St. Endelienta was one of the numerous children of Brychan, who settled
at Trenkeny, where she lived a very austere life, sustained by the
milk
of one cow only.
This animal was killed by the lord of Tregony because
it trespassed on his land. Her godfather, a great man, had the lord
killed for this offence, but Endellion miraculously brought him back to
life.
When she perceived that the day of her death was drawing near, she asked
her friend that her body should be laid on a bier and be buried where
certain young stots, bullocks and calves, should of their own accord
draw her.
The beasts drew the bier to the top of a hill, where there
was a piece of waste mirey ground, and there she was buried and a church
raised over the grave dedicated to her memory.
The late Sir John Betjeman poet laureate wrote
Inside the church gives
the impression that it goes on praying night and day, whether there are
people in it or not.
A modern carved angel in memory of Sir John
Betjeman may be seen in the sanctuary above a slate tablet.
Nicholas Roscarrock tells
us that there was another church bearing her name on Lundy Island, which
is opposite Hartland, where her brother St. Nectan is buried. He also
mentions two wells called after her and says that the one more distant
from Endellion Church is the one she used.

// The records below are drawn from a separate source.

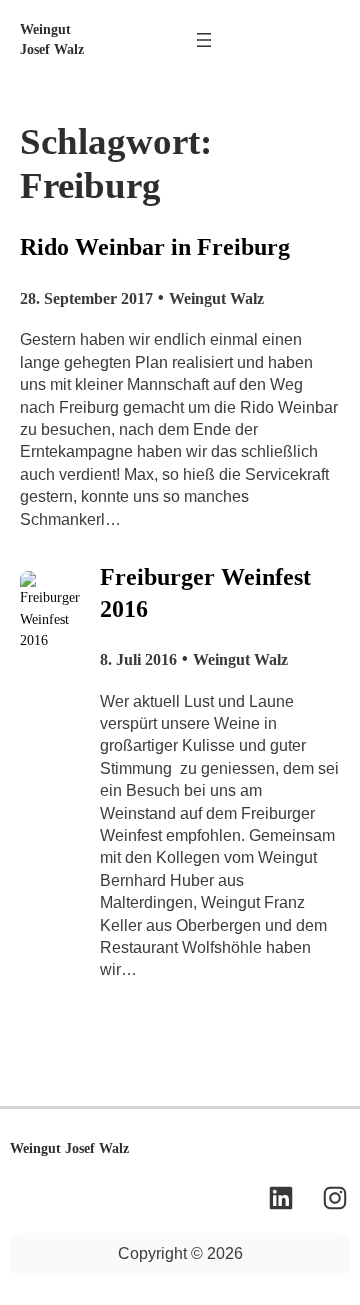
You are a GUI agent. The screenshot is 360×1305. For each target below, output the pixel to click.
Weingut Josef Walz (69, 1148)
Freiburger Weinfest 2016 (205, 592)
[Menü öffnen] (204, 40)
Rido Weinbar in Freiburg (155, 246)
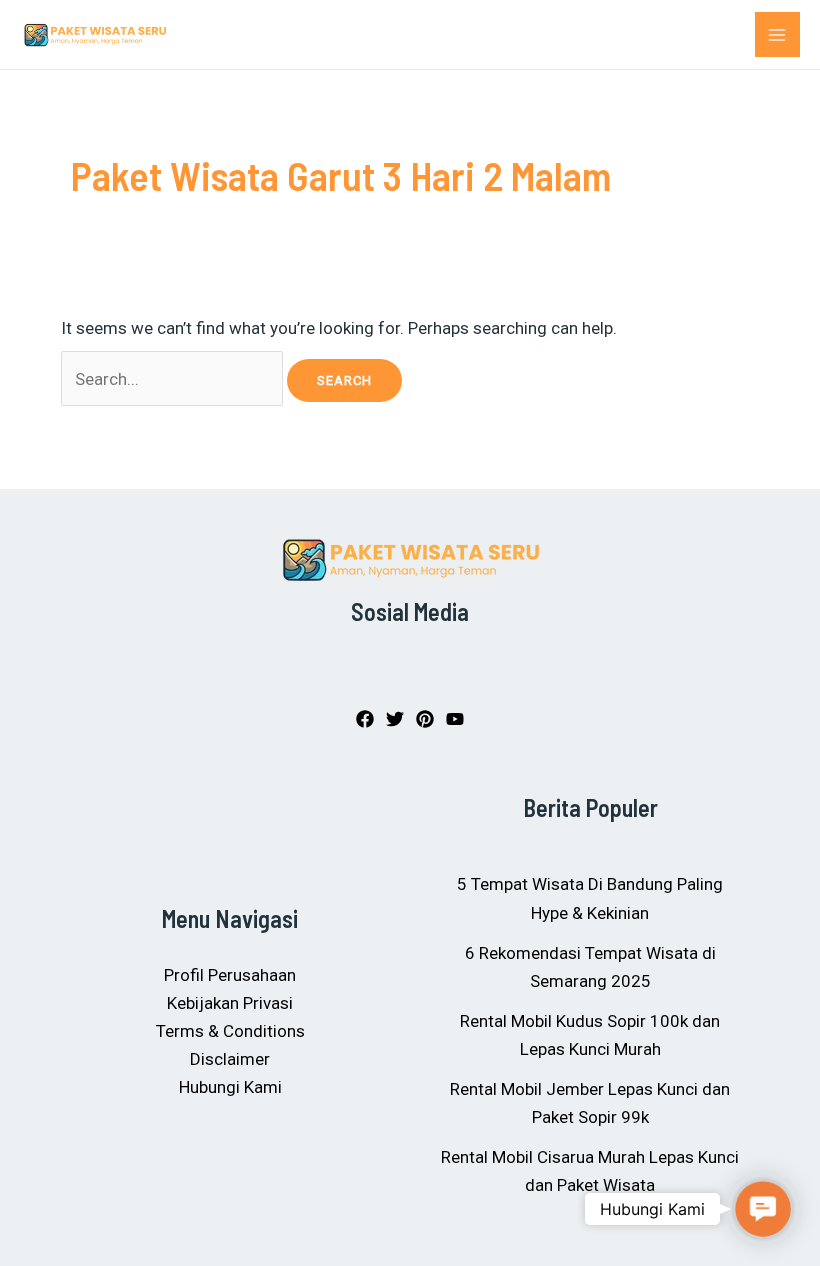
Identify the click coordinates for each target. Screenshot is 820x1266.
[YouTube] (455, 719)
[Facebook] (365, 719)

The tomb, which is now in the south aisle, is evidence of the affection
and reverence with which she was held in the middle ages, for it is
fifteenth century workmanship, in Catacluse stone, with fine niches and
moulding. It originally stood under the easternmost arch of the nave on
the south side, and as the tomb is empty, the bones of the saint are
probably buried under the floor in that place. In the fourteenth century
the church was served by a college of priests. The parish revel was held
on the Saturday after the Ascension but Nicholas Roscarrock gives her
feast day as April 29th
(
Baring-GouldFisher,
Bowen).
Troparion of St Endelienta
Tone 5
O holy Endelienta,
when thy cow, thine only source of sustenance,
was cruelly killed,
thy heart was filled with forgiveness for the slaughterer.
Pray to Christ our God
that we may ever forgive our enemies and ourselves find mercy.